- Opening Delimiter -

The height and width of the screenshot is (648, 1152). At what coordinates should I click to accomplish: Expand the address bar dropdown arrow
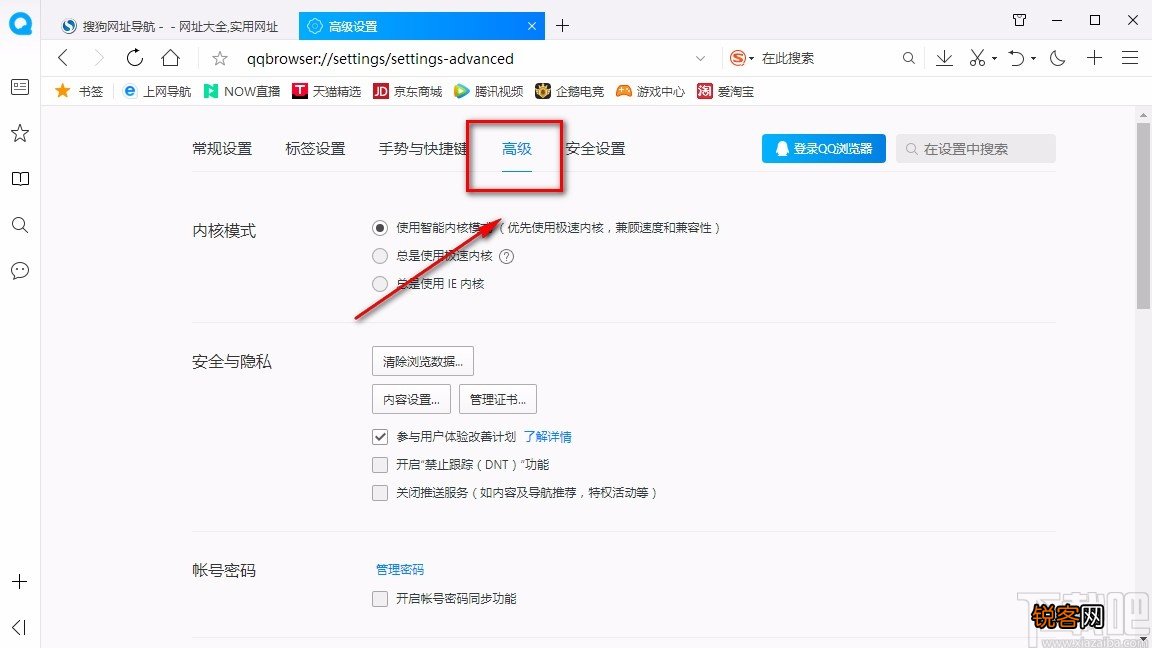(x=700, y=58)

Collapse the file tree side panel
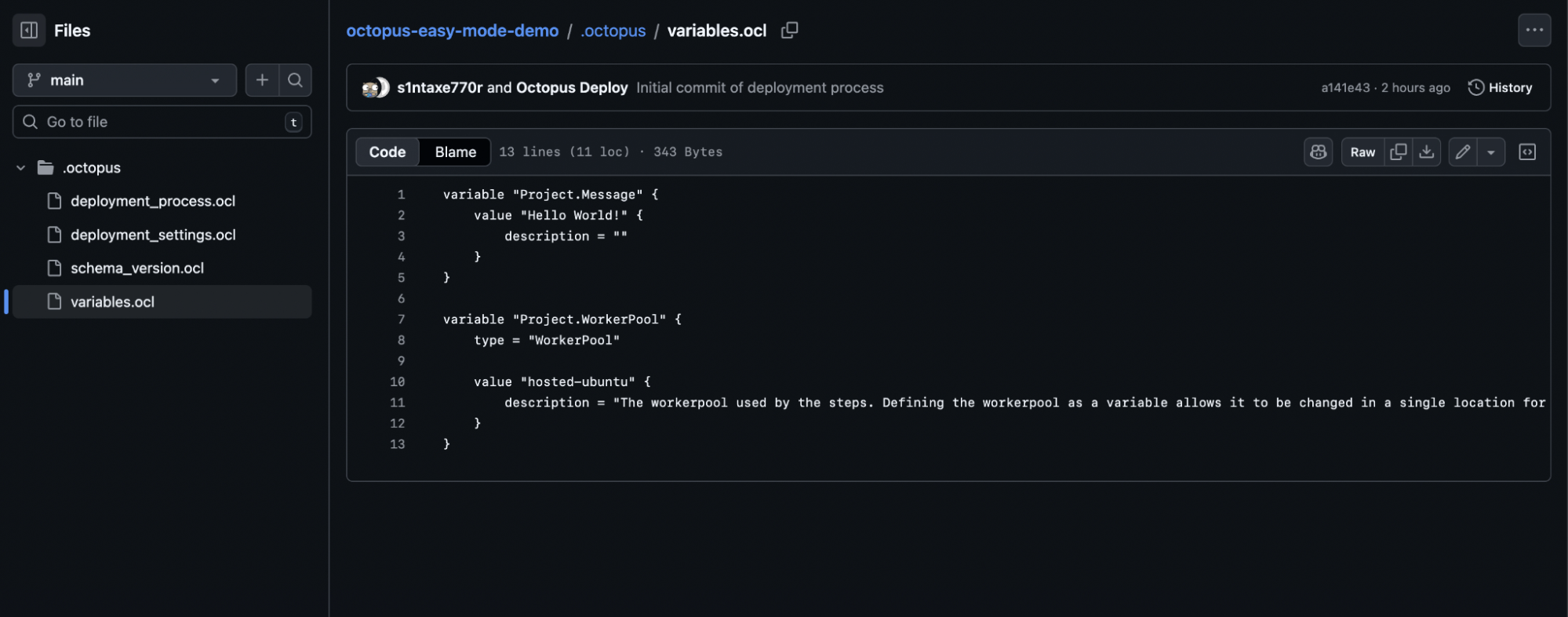(29, 31)
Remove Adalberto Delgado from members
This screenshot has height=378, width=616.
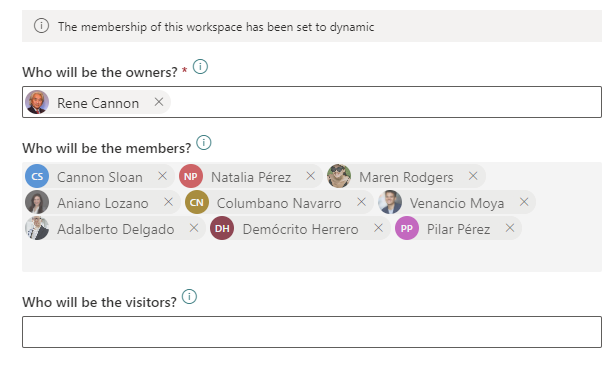pyautogui.click(x=194, y=228)
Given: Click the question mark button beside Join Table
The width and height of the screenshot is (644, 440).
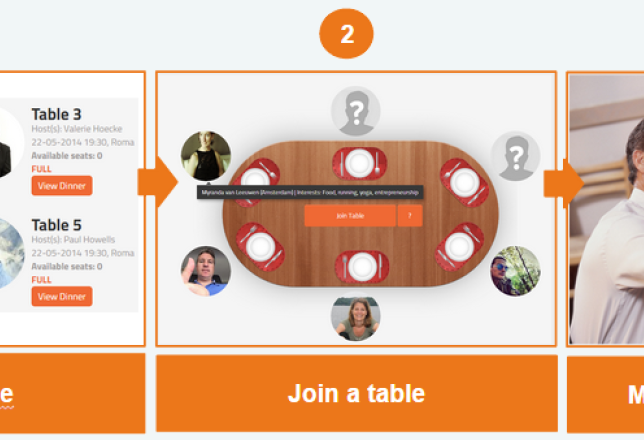Looking at the screenshot, I should pyautogui.click(x=410, y=216).
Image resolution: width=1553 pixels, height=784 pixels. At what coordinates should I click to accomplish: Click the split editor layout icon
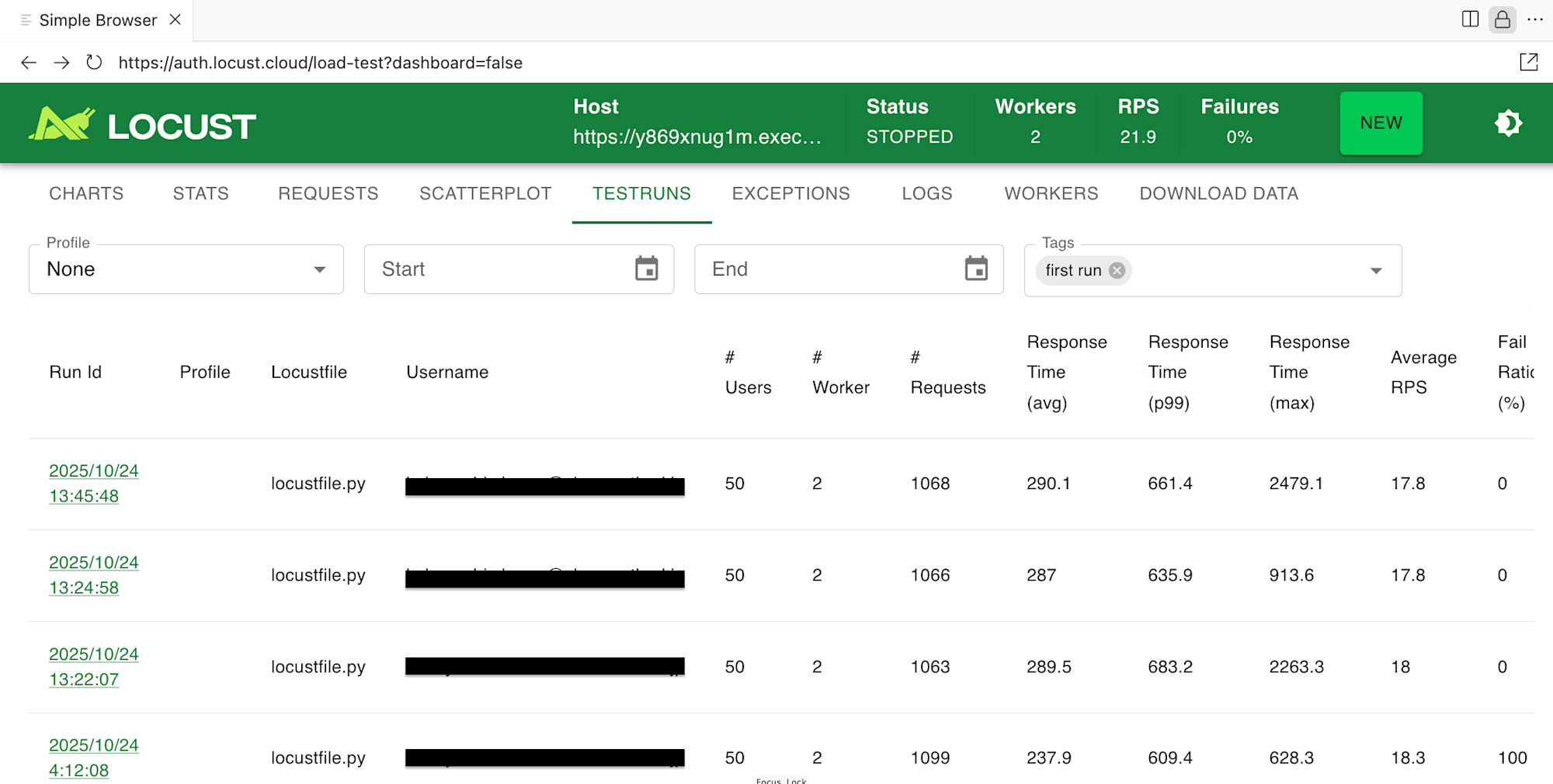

- Closing Delimiter -

Only the lines from the one containing "Collapse the file tree side panel" through the final line of the listing should be reproduced, exactly and with no pictures.

Collapse the file tree side panel
(29, 31)
Remove Adalberto Delgado from members
This screenshot has height=378, width=616.
pyautogui.click(x=194, y=228)
Given: Click the question mark button beside Join Table
The width and height of the screenshot is (644, 440).
Looking at the screenshot, I should pyautogui.click(x=410, y=216).
Image resolution: width=1553 pixels, height=784 pixels. At what coordinates should I click to accomplish: Click the split editor layout icon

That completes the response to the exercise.